▸ **REQUIREMENT**: Transcribe every record that appears below, exactly and in full.

── SOURCE RECORDS

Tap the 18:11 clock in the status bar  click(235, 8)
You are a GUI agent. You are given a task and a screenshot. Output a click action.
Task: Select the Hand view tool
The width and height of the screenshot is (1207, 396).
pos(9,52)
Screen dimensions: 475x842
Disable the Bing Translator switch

────

▸ **ANSWER**:
Tap the 18:11 clock in the status bar  click(235, 8)
You are a GUI agent. You are given a task and a screenshot. Output a click action.
Task: Select the Hand view tool
The width and height of the screenshot is (1207, 396).
pos(9,52)
Screen dimensions: 475x842
Disable the Bing Translator switch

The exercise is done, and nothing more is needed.